Interdisciplinary Centre for Mountain Research, University of Lausanne, Switzerland
Luuk Dorren
Bern University of Applied Sciences, School for Agricultural, Forest and Food Sciences HAFL, Switzerland
*Address all correspondence to: christine.moos@unil.ch
1. Introduction
Forests provide important protection against rockfall in steep mountain terrain [1]. Thanks to this so-called Nature-based Solution, maintenance and installation costs of technical protection measures, such as dams or nets, are financially bearable or can even be avoided at many places due to the reduction of rockfall rebound heights and impact energies by previous impacts on trees [2]. Furthermore, protection forests fulfill additional functions in terms of wood production, biodiversity or water filtration [3]. Knowing the value of the protection service of mountain forests is key to efficiently allocate financial resources in forest and natural hazard management. A realistic valuation of the protective function of forests, however, can only be guaranteed if long-term costs and benefits are considered [4]. Often, the value of the protective function of forests is only qualitatively assessed or estimated based on general costs of replacing [5]. However, such approaches, only indirectly quantify the effect of forests on natural hazards and do not account for the potential damage prevented by the forest. A risk-based approach, on the other hand, allows for a translation of the physical effect of trees on the natural hazard process into monetary terms and thus a direct quantification of the avoided costs [6]. The latter are defined as the difference in risk with and without the protective effect of the forest [7]. To support decisions on risk prevention measures, including protection forest management or combinations of different types of measures, a cost–benefit analysis (CBA) is a method that provides standardized and quantified information on the efficacy and efficiency of the analyzed measures [8]. For a realistic long-term economic assessment of risk reduction measures, all costs and benefits must be adjusted to a common point of time, which can be done by calculating the Net Present Value (NPV), being the sum of all future expected benefits and costs discounted to today [9].
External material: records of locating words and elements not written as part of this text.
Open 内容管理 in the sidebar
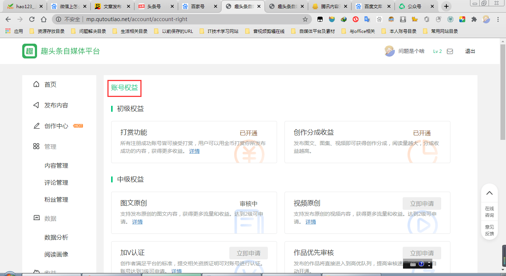This screenshot has height=276, width=506. (56, 166)
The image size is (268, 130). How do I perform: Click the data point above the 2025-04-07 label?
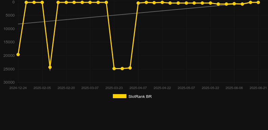point(138,3)
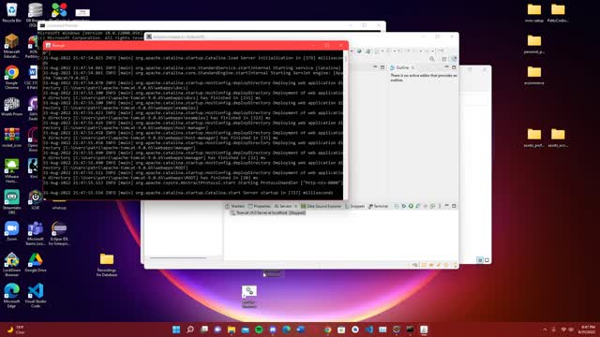Switch to the Data Source Explorer tab
The width and height of the screenshot is (600, 337).
point(321,206)
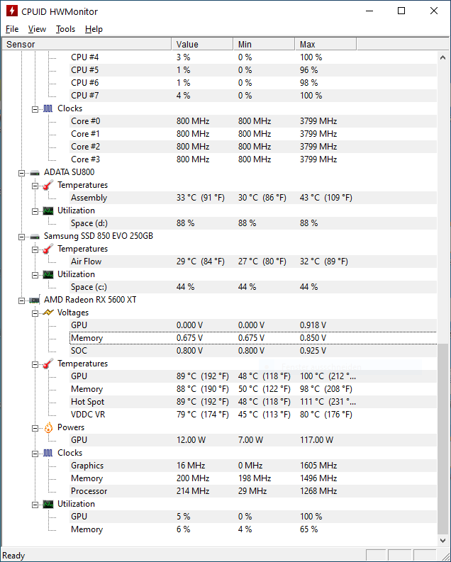Collapse the AMD Radeon RX 5600 XT node
The image size is (451, 562).
click(21, 300)
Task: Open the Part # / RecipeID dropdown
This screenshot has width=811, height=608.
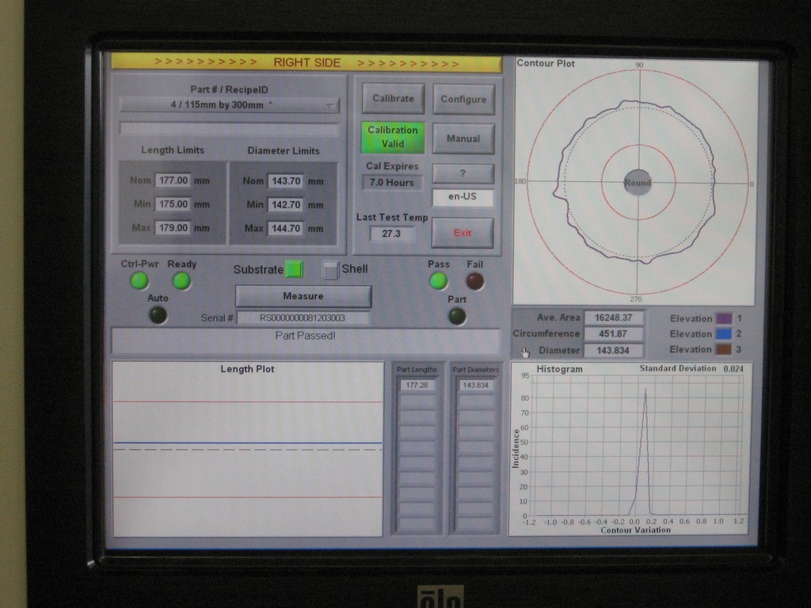Action: coord(229,105)
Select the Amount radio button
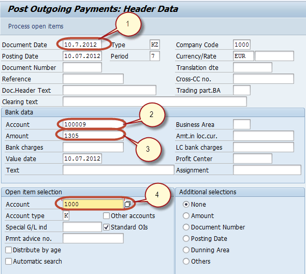This screenshot has height=274, width=306. click(x=186, y=216)
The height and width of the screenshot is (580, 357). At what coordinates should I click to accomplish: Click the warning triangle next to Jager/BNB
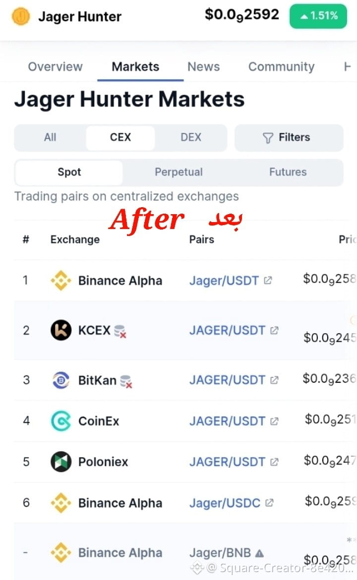260,553
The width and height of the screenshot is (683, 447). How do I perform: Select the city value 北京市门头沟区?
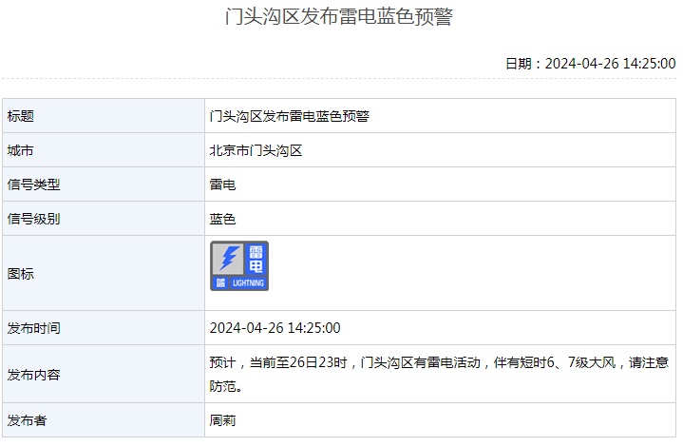coord(256,150)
Valuing the protection service of the forest can facilitate the prioritization of protection forest management at local, regional and national scale. At local (e.g. slope) scale, a detailed quantification of the protective effect of a protection forest complex (i.e. one or multiple forest stands that protect against a natural hazard process) is required i) for the planning and comparison of risk prevention measures and ii) as basis for an efficient forest management. A valuation of the forest’s protective effect at regional (e.g., valley) scale is important for the large-scale planning and prioritization of forest management measures.
In this chapter, we quantify the protective effect of forests against rockfall at local and regional scale using a risk-based approach. We present a simple method to estimate risk and the risk reduction provided by forest at regional scale and then do a profound economic valuation of a single protection forest complex based on a cost–benefit analysis and compare it to technical protection measures. The methodological approaches are presented based on a case study region along the Gotthard highway in Switzerland, where rockfall events frequently end up on the mountain side driving lanes.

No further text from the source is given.